This was a first draft and submitted to be tested as such and though I might have had the wit on later re-readings to switch that confusing comma to a semicolon, I admit the 'came to' would almost certainly have bypassed the censor. It sounds OK when I read it, but, yes, unless you know it's an idiom comprised of two parts, it's unnecessarily confusing beyond the justifiable bounds of getting the reader to do a little work.

Xenith's observation about the self-indulgent alcoholic steam-of-conciousness narrative was, of course, spot on - more so in respect of the author than the character in the text.

I'll submit something more polished next time so you can wield your bestest weapons. As Noel Coward is rumoured to have cried backstage during a particularly spectacular all-cast thrashing, 'be ruthless, my darlings! Be ruthless!'

I'll venture my own analyses in similar good heart.

Robin S. said...

Work to do:
**1)** In the comment above, switch "polished" to "refined" and write out the passage starting at "Xenith's observation about" and ending at "similar good heart.".
**2)** Summarize the comment above in three sentences.

Given entries:
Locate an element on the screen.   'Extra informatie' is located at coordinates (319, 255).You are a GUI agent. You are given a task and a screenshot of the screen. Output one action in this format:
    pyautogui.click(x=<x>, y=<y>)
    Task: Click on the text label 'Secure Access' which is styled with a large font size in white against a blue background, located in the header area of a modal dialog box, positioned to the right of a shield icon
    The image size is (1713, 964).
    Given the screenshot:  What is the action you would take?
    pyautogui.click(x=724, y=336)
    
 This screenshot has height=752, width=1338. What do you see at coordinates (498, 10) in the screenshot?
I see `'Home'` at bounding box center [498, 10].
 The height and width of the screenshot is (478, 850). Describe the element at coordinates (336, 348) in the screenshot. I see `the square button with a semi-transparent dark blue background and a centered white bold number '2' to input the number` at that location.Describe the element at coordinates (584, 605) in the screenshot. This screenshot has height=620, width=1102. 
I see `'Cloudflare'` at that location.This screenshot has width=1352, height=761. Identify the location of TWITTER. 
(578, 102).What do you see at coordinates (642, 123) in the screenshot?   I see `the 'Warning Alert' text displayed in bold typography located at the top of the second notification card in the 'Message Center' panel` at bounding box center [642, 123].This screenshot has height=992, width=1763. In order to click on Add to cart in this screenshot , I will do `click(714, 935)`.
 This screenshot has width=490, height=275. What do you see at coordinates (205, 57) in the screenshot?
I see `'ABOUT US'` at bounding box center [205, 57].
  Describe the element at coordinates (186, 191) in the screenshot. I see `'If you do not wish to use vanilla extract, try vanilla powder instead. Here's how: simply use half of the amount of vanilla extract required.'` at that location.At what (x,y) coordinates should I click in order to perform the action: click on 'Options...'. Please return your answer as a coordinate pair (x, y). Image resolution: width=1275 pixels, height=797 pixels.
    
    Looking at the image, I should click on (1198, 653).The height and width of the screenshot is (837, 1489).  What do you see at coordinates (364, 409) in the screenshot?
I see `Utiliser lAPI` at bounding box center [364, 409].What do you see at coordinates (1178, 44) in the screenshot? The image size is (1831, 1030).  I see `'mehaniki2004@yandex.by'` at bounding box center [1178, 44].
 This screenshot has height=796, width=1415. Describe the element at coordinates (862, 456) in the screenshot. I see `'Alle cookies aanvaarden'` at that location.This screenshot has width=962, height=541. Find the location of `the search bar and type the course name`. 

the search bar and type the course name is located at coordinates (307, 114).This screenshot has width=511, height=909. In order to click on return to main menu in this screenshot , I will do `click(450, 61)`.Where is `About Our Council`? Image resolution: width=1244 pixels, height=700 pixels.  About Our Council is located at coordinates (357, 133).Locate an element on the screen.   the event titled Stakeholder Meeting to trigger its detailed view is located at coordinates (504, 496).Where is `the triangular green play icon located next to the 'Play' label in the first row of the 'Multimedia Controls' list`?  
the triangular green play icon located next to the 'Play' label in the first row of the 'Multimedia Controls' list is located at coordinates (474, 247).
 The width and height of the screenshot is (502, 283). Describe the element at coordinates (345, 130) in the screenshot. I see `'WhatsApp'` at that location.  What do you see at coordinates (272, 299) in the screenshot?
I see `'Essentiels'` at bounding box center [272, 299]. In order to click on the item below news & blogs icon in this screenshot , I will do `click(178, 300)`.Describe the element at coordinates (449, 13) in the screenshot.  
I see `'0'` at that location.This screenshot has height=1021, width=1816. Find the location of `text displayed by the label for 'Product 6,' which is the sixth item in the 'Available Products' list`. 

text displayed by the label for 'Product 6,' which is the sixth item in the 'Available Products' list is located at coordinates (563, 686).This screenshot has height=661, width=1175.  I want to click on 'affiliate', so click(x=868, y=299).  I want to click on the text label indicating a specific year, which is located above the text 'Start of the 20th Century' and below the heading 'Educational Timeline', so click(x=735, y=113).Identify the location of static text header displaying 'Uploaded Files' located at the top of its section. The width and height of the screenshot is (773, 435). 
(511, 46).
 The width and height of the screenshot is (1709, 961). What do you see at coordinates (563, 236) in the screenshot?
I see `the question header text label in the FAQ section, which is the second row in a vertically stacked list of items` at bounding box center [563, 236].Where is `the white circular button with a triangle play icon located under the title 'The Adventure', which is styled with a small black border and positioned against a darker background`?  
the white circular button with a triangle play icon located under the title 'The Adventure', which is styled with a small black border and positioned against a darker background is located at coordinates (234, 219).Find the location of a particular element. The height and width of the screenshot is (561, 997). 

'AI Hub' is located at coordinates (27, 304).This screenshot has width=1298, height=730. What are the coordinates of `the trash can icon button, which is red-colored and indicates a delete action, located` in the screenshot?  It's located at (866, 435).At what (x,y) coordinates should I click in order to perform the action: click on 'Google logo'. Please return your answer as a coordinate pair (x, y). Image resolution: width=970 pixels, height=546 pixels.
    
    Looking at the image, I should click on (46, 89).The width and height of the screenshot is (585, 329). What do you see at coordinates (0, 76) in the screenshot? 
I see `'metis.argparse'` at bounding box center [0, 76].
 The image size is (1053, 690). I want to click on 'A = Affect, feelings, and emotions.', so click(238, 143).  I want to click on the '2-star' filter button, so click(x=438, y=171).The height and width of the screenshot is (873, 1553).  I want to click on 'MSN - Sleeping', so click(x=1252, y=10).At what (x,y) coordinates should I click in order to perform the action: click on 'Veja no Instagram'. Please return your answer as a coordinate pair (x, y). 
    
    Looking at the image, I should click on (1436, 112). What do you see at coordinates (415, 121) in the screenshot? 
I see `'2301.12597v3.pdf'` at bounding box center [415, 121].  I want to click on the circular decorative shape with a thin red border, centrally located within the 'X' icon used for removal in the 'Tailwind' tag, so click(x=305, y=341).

Answers to the tasks:
**1)**
Xenith's observation about the self-indulgent alcoholic steam-of-conciousness narrative was, of course, spot on - more so in respect of the author than the character in the text.

I'll submit something more refined next time so you can wield your bestest weapons. As Noel Coward is rumoured to have cried backstage during a particularly spectacular all-cast thrashing, 'be ruthless, my darlings! Be ruthless!'

I'll venture my own analyses in similar good heart.

**2)** The writer calls the submitted piece a first draft and admits that, although a confusing comma might later have become a semicolon, the idiom "came to" would probably have stayed and is needlessly confusing. The writer agrees that Xenith's remark about the self-indulgent alcoholic narrative was spot on, more in respect of the author than the character. The writer promises a more polished submission next time, urges reviewers to be ruthless in the words rumored to be Noel Coward's, and offers to give analyses in the same good heart.